A demonstration in support of the eviction moratorium in New York on Aug. 4 Associated Press/Photo by Brittainy Newman

Supreme Court scraps eviction moratorium

SCOTUS ruled Thursday the Centers for Disease Control and Prevention acted unlawfully by rolling out the eviction ban in August. The court majority’s opinion said Congress must authorize any federally imposed eviction pause. The three liberal justices who dissented to the ruling cited the rise in COVID-19 cases and the delta variant.

Why did the CDC act on the moratorium? The CDC issued the two-month order after the earlier pause ended on July 31. The Supreme Court allowed that earlier decision to stand, but Justice Brett Kavanaugh, who cast the deciding vote, said any further extension would require action from Congress.
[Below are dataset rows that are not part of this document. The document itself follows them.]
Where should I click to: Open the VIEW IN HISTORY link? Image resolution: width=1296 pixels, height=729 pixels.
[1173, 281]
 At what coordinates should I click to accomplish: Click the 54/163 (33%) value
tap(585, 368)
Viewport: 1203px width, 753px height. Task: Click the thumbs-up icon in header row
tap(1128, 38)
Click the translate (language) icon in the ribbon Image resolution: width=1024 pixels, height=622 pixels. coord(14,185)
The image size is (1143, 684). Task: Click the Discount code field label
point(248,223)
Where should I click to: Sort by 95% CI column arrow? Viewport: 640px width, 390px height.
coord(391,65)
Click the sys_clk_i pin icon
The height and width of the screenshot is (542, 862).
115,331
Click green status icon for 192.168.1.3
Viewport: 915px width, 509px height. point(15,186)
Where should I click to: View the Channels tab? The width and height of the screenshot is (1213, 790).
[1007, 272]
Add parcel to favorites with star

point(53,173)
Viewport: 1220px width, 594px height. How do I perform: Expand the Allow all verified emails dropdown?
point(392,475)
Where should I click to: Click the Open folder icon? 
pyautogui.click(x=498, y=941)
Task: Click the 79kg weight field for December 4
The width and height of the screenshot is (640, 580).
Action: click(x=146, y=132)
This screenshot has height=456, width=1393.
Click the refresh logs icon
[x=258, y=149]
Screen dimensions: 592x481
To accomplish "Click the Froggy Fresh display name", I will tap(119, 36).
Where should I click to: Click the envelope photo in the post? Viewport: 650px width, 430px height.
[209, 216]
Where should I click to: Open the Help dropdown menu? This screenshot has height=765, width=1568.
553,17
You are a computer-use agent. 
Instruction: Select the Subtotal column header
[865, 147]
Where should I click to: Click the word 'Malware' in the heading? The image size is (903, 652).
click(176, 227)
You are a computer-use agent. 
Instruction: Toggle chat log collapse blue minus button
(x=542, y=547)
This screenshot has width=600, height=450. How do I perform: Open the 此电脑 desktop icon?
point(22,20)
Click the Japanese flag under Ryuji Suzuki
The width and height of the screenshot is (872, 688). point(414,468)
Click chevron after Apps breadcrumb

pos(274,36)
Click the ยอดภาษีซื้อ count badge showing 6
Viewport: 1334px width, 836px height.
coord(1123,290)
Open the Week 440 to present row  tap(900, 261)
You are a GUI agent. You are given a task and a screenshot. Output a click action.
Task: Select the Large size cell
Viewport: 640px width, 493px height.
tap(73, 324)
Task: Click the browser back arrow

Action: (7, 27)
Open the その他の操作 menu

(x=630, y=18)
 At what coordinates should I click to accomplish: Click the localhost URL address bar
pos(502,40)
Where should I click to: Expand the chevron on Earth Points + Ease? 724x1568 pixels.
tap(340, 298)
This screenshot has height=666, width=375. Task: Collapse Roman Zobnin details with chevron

White House press secretary Jen Psaki called the decision a disappointment, saying, “As a result of this ruling, families will face the painful impact of evictions, and communities across the country will face greater risk of exposure.”

Dig deeper: Read Charissa Koh’s report in Compassion on the long-term consequences of eviction moratoriums.

Onize Ohikere

Onize is WORLD’s Africa reporter. She is a World Journalism Institute graduate and earned a journalism degree from Minnesota State University–Moorhead. Onize resides in Abuja, Nigeria.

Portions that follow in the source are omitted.